In SAW, the excess flux recovery system (13) sucks in the excess flux
behind the weld using vacuum pump and feeds it back to the hopper.
In this way the flux is reused again and again. The circulation of the
flux through the recovery system for re-use over a period of time leads
to disintegration of the flux granules reducing their size or even
turning them into fines (powder) which then cannot be reused.
This disintegration of flux is termed as Flux Fragility, and this
tendency should be as less as possible for a SAW Flux so as to
increase its re-usability. The disintegrated flux after reuse is shown in
the following figure:

The present invention is an apparatus which quantitatively measures
the flux fragility index thereby estimating the consumption pattern
with high level of precision & minimal human intervention.

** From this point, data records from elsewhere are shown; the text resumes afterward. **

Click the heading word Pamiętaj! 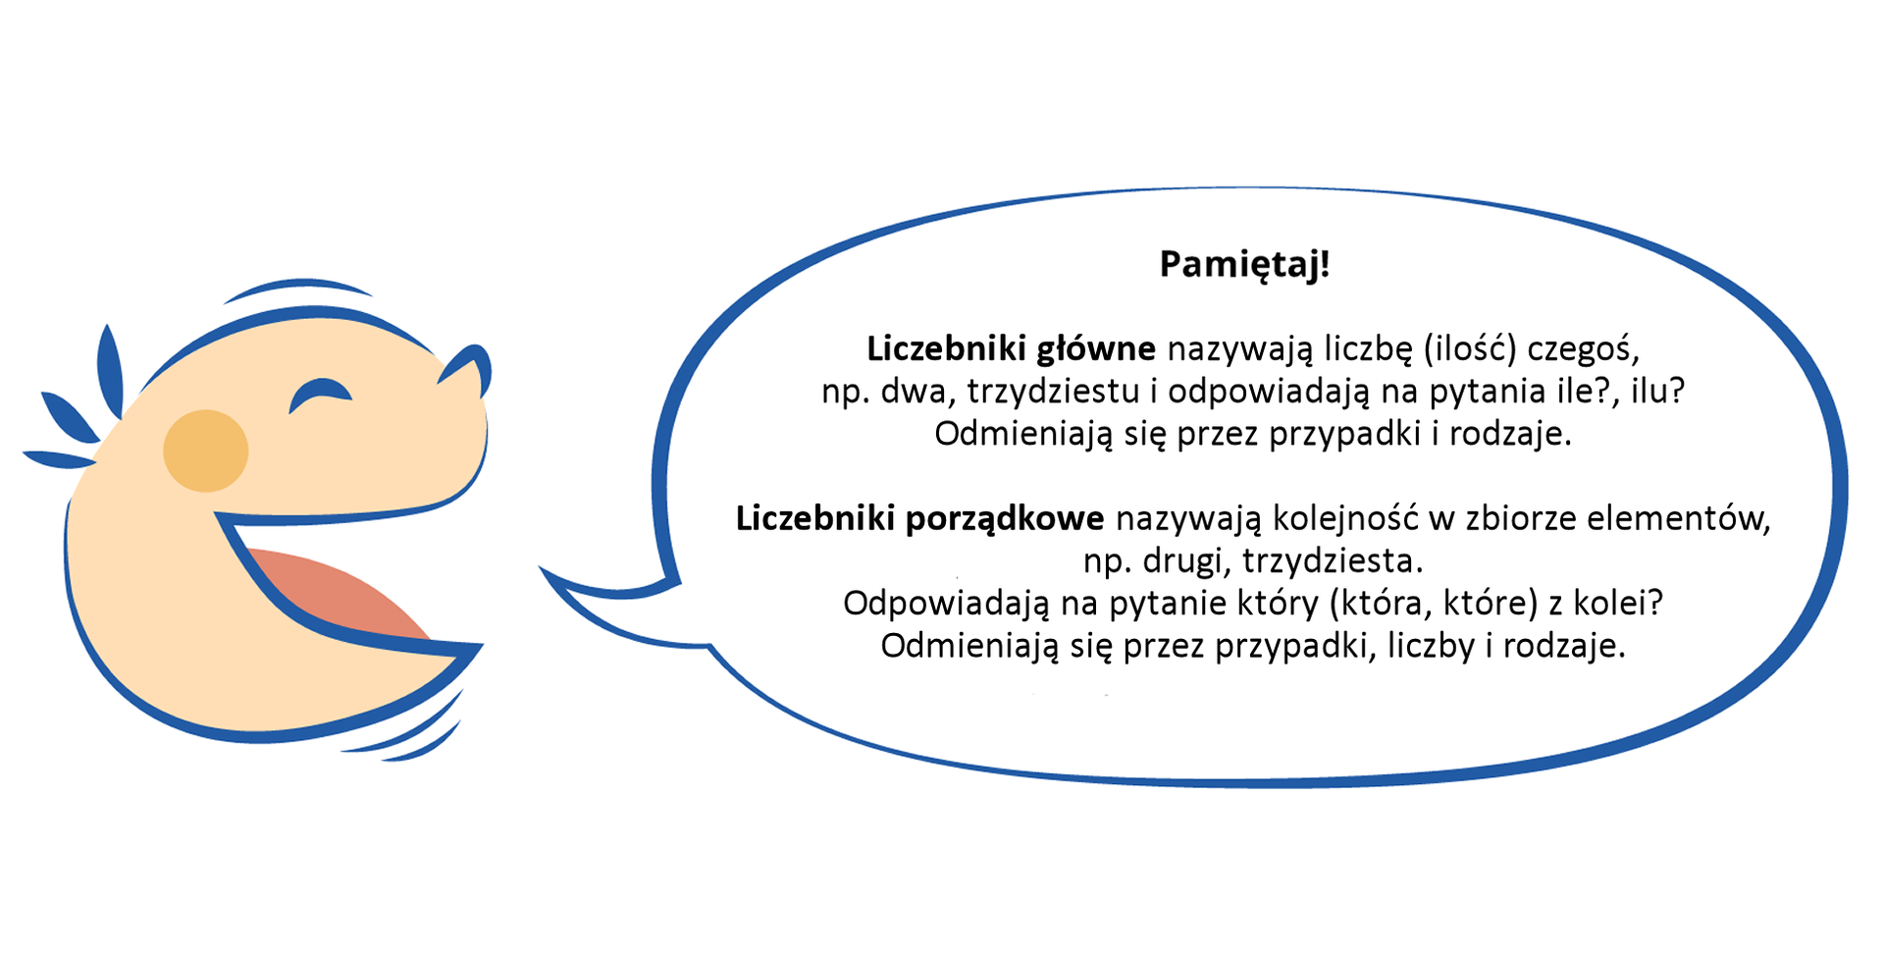1244,264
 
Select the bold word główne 1096,348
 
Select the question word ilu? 1657,392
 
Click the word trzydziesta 1332,561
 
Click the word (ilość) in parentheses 1470,348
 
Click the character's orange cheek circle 205,451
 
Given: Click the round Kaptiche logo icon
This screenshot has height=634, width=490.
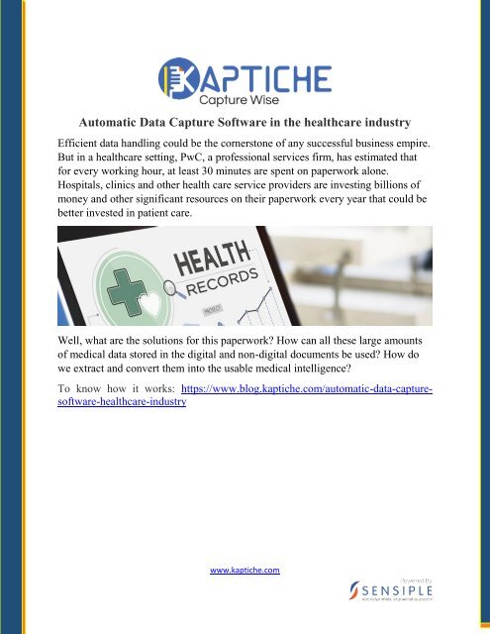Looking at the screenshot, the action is (176, 75).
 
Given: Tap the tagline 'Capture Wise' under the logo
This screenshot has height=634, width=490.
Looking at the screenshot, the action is (246, 98).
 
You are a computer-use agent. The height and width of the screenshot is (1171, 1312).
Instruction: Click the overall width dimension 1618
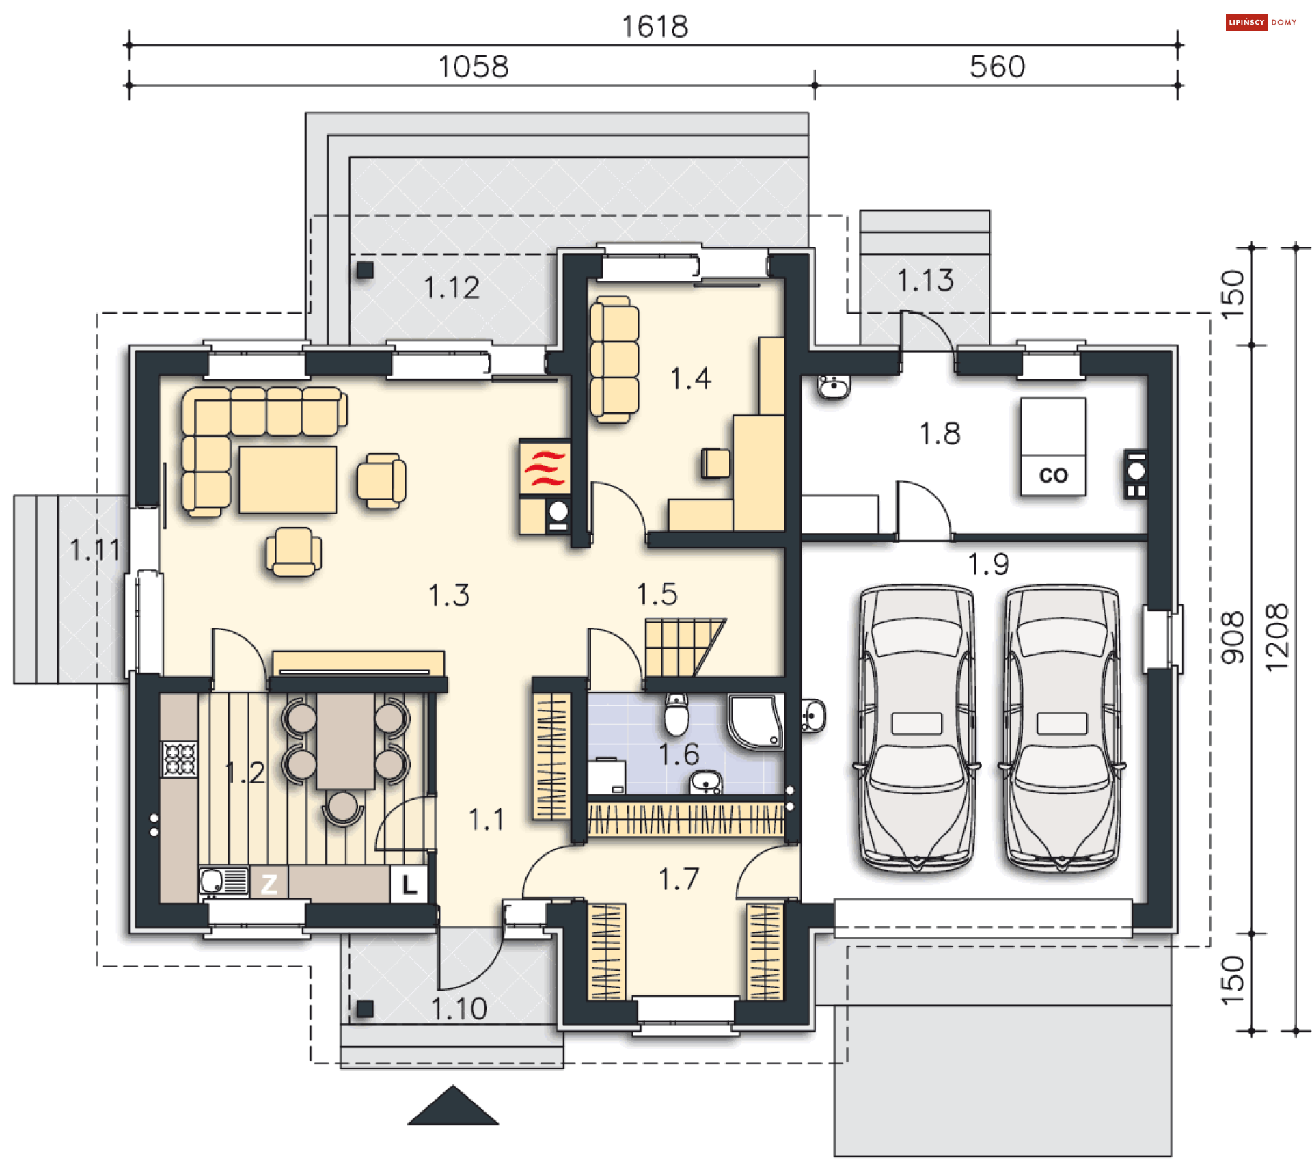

5. DETAILED DESCRIPTION OF THE INVENTION
1. DRAWINGS:
FIG 1:
Flux Fragility Measurement Apparatus containing a Tapered
Cylindrical Vessel (1) and an Air Pressure Regulator (2) in which the
lower face of the Cylindrical Vessel (1) is tapered to a 12-20' angle(4).
A Tangential Orifice (3) is provided on the circumferential periphery at
the lowest point of the Slope (a) on the vessel (1). The Air Pressure
Regulator (2) is fitted between the compressed Air Inlet Valve and the
Tapered Cylindrical Vessel (1).

2. DESCRIPTION OF THE PREFERRED EMBODIMENT
The Flux Fragility Testing Apparatus as shown in Fig 1 contains a
Tapered Cylindrical Vessel (1) and an Air Pressure Regulator (2). The
Flux is agitated using compressed air as the agitation medium in the
vessel (1) during testing. The lower face of this cylindrical vessel (1) is
tapered to a 12-20' angle (4). A tangential orifice (3) is provided on the
circumferential periphery at the lowest point of the slope (4) on the
vessel (1). This orifice (3) is for the compressed air entry into the vessel
(1). The vessel (1) is provided with a mesh cover which allows air to-go
out but not the flux. The air pressure regulator (2) is fitted between the
compressed air inlet valve and the tapered cylindrical vessel (1). It
regulates the pressure of the compressed. air entering the tapered
cylindrical vessel (1) which is the agitation medium for the flux. It has
an analog display in bar and psi units of pressure and a knob which
can be used to adjust the required pressure.
The sample of the flux to be tested is first taken into the tapered
cylindrical vessel (1) as shown the Fig 1 after sieving to 30-40 BS mesh.
The compressed air is let into the vessel (1) tangentially through the
orifice (3) on the lower most point of the peripheral gradient (a). The
regulator (2) is used to adjust the pressure of air to desired value.
Due to the air pressure, a vortex is formed. inside the vessel (1). This
vortex causes the flux inside vessel (1) to flow in swirls along the inner
circumference of the vessel (1).
When this circulating flux falls to the bottom of the vessel (1) due to
gravity, the gradient at the bottom takes it back to the tangential air
entry point and the flux is again set into the vortex and the cycle
continues. This continuous agitated motion of the flux causes several
collisions and attrition between the flux granules causing it to
disintegrate.
On completion of about 2 minutes of testing, the percentage of flux
disintegrated during testing can be measured by sieving.
When the time of testing and the air pressure is kept constant to 20-
50 psi, the disintegration tendency (fragility) of fluxes can be
quantitatively measured in Percentage, thus measuring the flux
fragility in saw fluxes used in welding.
The present invention thus measures through apparatus the fragility
of the flux & recyclability of the SAW flux thereby helping the end
users to estimate the consumption pattern precisely which in turn
helps in maintaining correct inventory and estimate exact usage. The
present invention also eliminates the defects caused due to improper
use of the flux in the job further saving huge costs and time incurred
on identifying & removing the defects.